The team returned to Bermuda another four times, usually to take on the Golden Eagles once again, although there was also a clash with a classic Canada side.

The set-up was fairly rough and ready, with the squad lodging in army barracks on creaky bunk beds, but that just added to the sense of adventure and camaraderie.

And Burns still has plenty of souvenirs from those trips.

Talking of her Lions jersey, she explains: “It’s like a pretend Lions badge, it’s not quite the official one but it’s an attempted copy. It says the British & Irish Classic Lionesses Bermuda 2002. I’ve got my shirt framed and it’s on my stairs. I see it every morning when I come down the stairs.

“I’ve got a second one from that same trip that I’ve made into a cushion because that is one of my businesses now, making old rugby kit into souvenir cushions. I regularly reminisce about that first trip because the kit is around the house.”

Two decades on from those Classic Lionesses, the first official Women’s Lions will make their bow in New Zealand against the Black Ferns.

It has been a long journey, and one that Burns is delighted to have been involved with along the way.

“It is a huge honour to have been involved in the growth of the game in some small way,” she added.

“We always knew we would get there, it was just a case of it being a long, steady journey. I was always really sensitive to the fact that if you push too hard, you turn people off.

“There was no point in battering doors down because people would have been more resistant to the fact that women play the game well. It’s been a case of knocking on the door politely and waiting until we have been invited in and showcasing and growing steadily. When I say we weren’t banging on doors, we were, but in a quiet way. Every time I used to go to a rugby function, I was aware I was on duty. I always felt there was a desire to do what was best for the women’s game and help it grow in the right way.
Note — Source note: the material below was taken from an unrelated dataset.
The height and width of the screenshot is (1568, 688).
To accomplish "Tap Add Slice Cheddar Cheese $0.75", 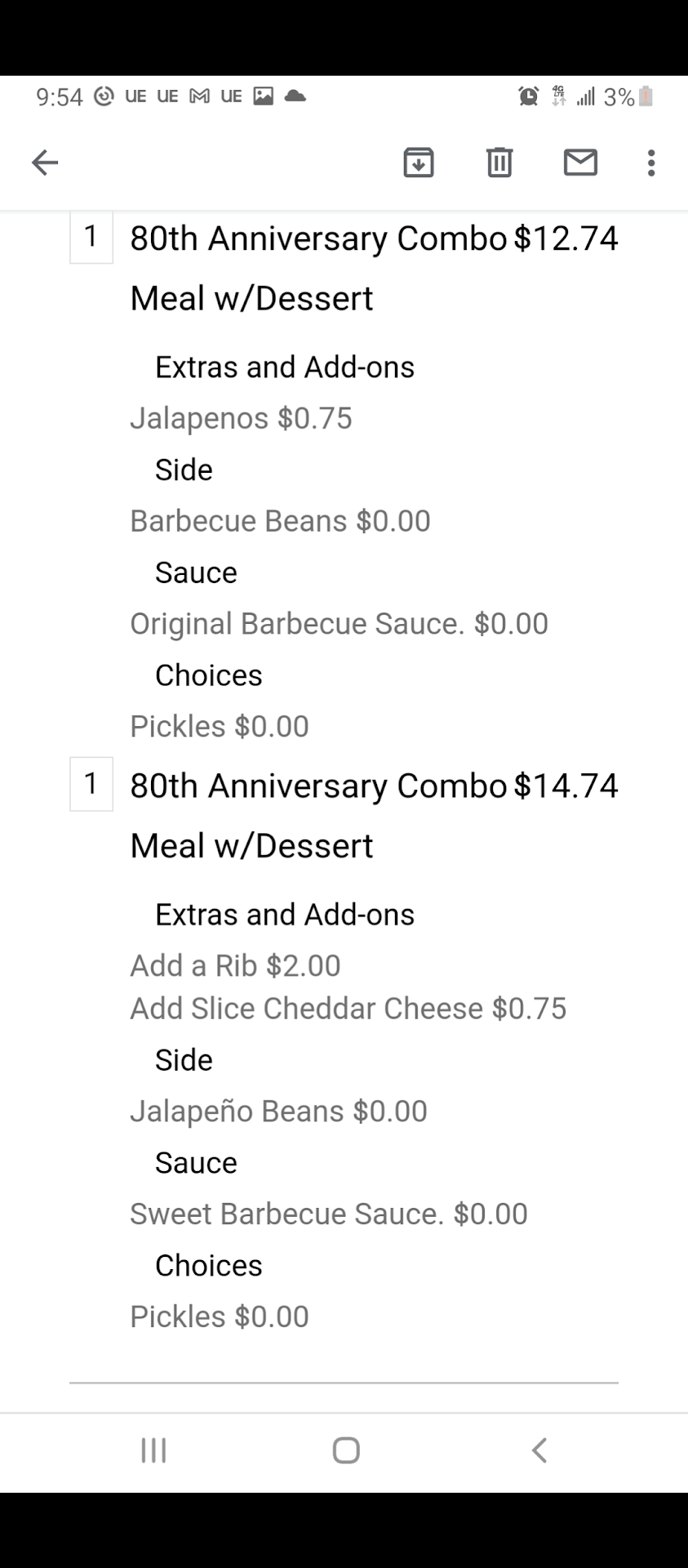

“We were planting seeds so that it was the powers that be who thought they had come up with the idea. We’d been hinting for a while and suggesting and things happen eventually when you do it in a polite and measured way. It’s a huge honour to be involved and the standard that has been reached today is incredible. But it wasn’t that bad then either.”

The professionalisation of the game was only possible because of the likes of Burns, Findlay, Burgess and many more.

Inevitably, there are some pangs of disappointment that the Women’s Lions did not come into existence when they were playing.

But for Burns, the fact that the game has reached this point is cause for celebration, not regret.

She added: “I’m absolutely delighted (about the creation of the Women’s Lions). You’d say it is too long coming but it is so important that when it’s done, it’s done well. I love the idea of it, I know it is being done professionally. That means there will be even more eyes on it and people waking up to the fact that rugby is for all and I’m so excited about it.

“I think for any of us who were involved with that first committee, worked tirelessly doing all the admin for everyone else, everyone who went, it will be almost as emotional for us, I would suspect. I think a fair few of that group will be out there.

“There will be a heck of a lot of international players from all the nations who will think ‘if only this could have happened when I was playing’. It’s a slightly selfish view but I’m hoping they can put that away and realise they have paved some of the way to where it will be in 2027.

“New Zealand is just the best destination for the first Lions Tour. I can’t wait.”

More than most, Burns paved the way for the class of 2027. No wonder she intends to be there when they make history.